How to use tpmap#
This notebook demonstrates how to use tpmap and other miscellaneous utility functions supporting pmap.
Preamble: Install prerequisites, import modules.#
!pip -q install --upgrade pip
!pip -q install --upgrade "jax[cpu]"
!pip -q install git+https://github.com/yotarok/bobbin.git
%%capture
import functools
import bobbin
import chex
import flax
import jax
import jax.experimental.host_callback as hcb
import jax.numpy as jnp
import numpy as np
Array = chex.Array
# Simulate multi-device environment by CPU
chex.set_n_cpu_devices(8)
tpmap#
tpmap is a thin-wrapper for pmap that attaches argument and return-value mappers for ensuring transparent API.
Basically, tpmap introduces some mechanism to inject argument translators and a return value translator to jax.pmap so pmap-ed function doesn’t change their input/ output shapes.
There’s additional information needed because normal python functions do not know whether an argument is a data array that should be split, or a parameter array that should be distributed to all the devices.
tpmap provides easier supports for this kind of parameter/ return-value translation.
Let’s first define the function to be parallelized. The function below performs matrix multiplication and adds some noise to the results.
def data_parallel_noisy_matmul(matrix, xs, rng):
noise = 0.1 * jax.random.normal(rng, shape=(1, matrix.shape[-1]))
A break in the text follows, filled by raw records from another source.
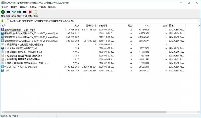Click the Move (移动) arrow icon
201x118 pixels.
(x=25, y=12)
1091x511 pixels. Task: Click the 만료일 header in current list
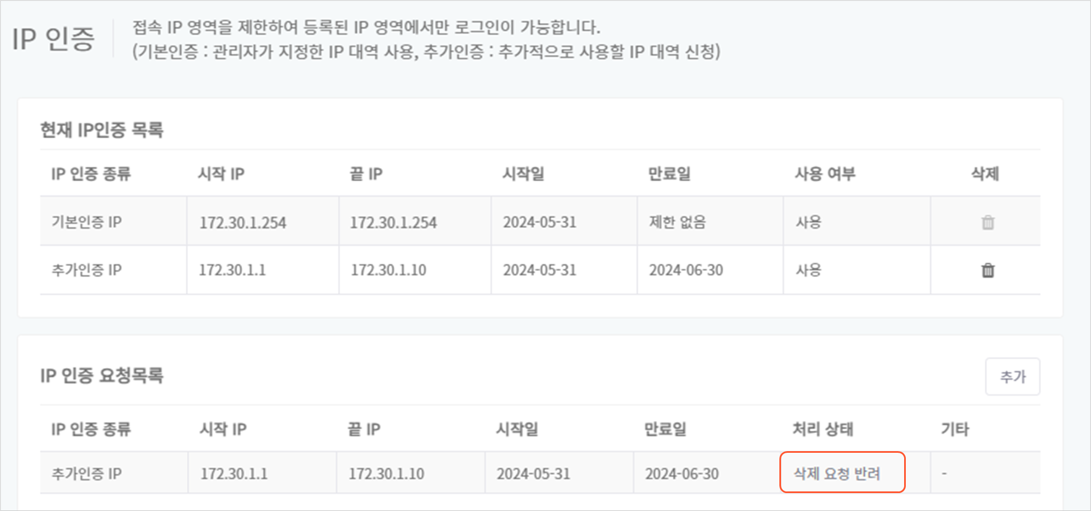coord(669,174)
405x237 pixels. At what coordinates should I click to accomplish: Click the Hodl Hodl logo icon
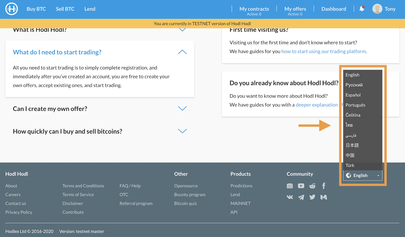pyautogui.click(x=12, y=9)
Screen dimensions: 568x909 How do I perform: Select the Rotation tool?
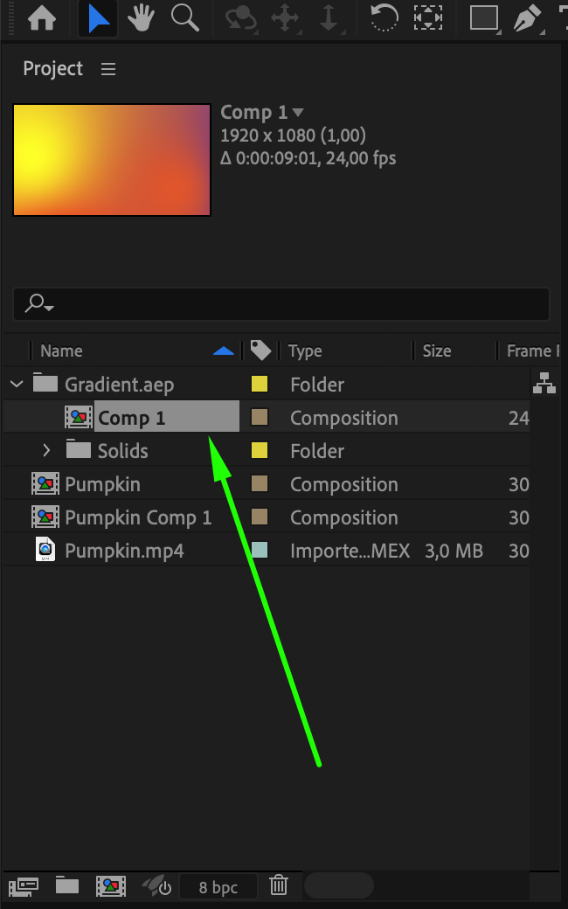tap(384, 18)
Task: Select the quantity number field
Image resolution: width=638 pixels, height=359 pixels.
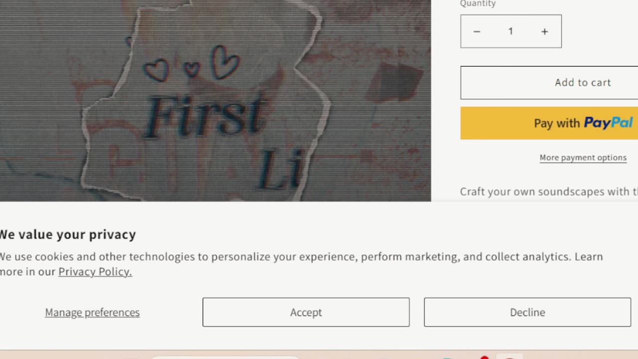Action: [510, 31]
device_id = jax.lax.axis_index("i")
hcb.id_print(device_id, shape_of_parameter=matrix.shape, shape_of_data=xs.shape)
return jnp.dot(xs, matrix) + noise
Note that there’s some hcb.* calls for debugging purpose.
The function can be transformed into data-parallel function by applying tpmap operator as follows:
f = bobbin.tpmap(
data_parallel_noisy_matmul,
axis_name="i",
argtypes=("broadcast", "shard", "rng"),
wrap_return=lambda x: x.reshape((-1, x.shape[-1])),
)
Here, the argtypes specifies how to distribute the arguments. Each value has the following instructions.
“broadcast”: Copy the argument to all the devices involved.
“shard”: Split the leading axis (batch) by the number of devices and pass each shard to each device.
“rng”: Split the RNG given as the argument to N child-RNGs and distribute child RNG to each device.
In addition to the above used values, the following options can be used:
“thru”: The argument is expected to have a device-axis so the argument is directly passed to the
pmap-ed function.“static”: The argument is assumed to be a static argument that will be broadcasted.
Furthermore, the method to handle return values is specified as wrap_return argument. In this case, each device returns (batch_size // device_count, output_dim)-shaped array, and the default return shape of this function is (device_count, batch_size // device_count, output_dim). wrap_return argument specified above reshapes it back to (batch_size, output_dim) so we can ensure the same shape information as the original function.
By calling tpmap-ed function as below, you will see that each function call is performed on a different device, and getting only a part of data.
batch_size = 16
input_dim = 8
output_dim = 5
parameter = np.random.normal(size=(input_dim, output_dim))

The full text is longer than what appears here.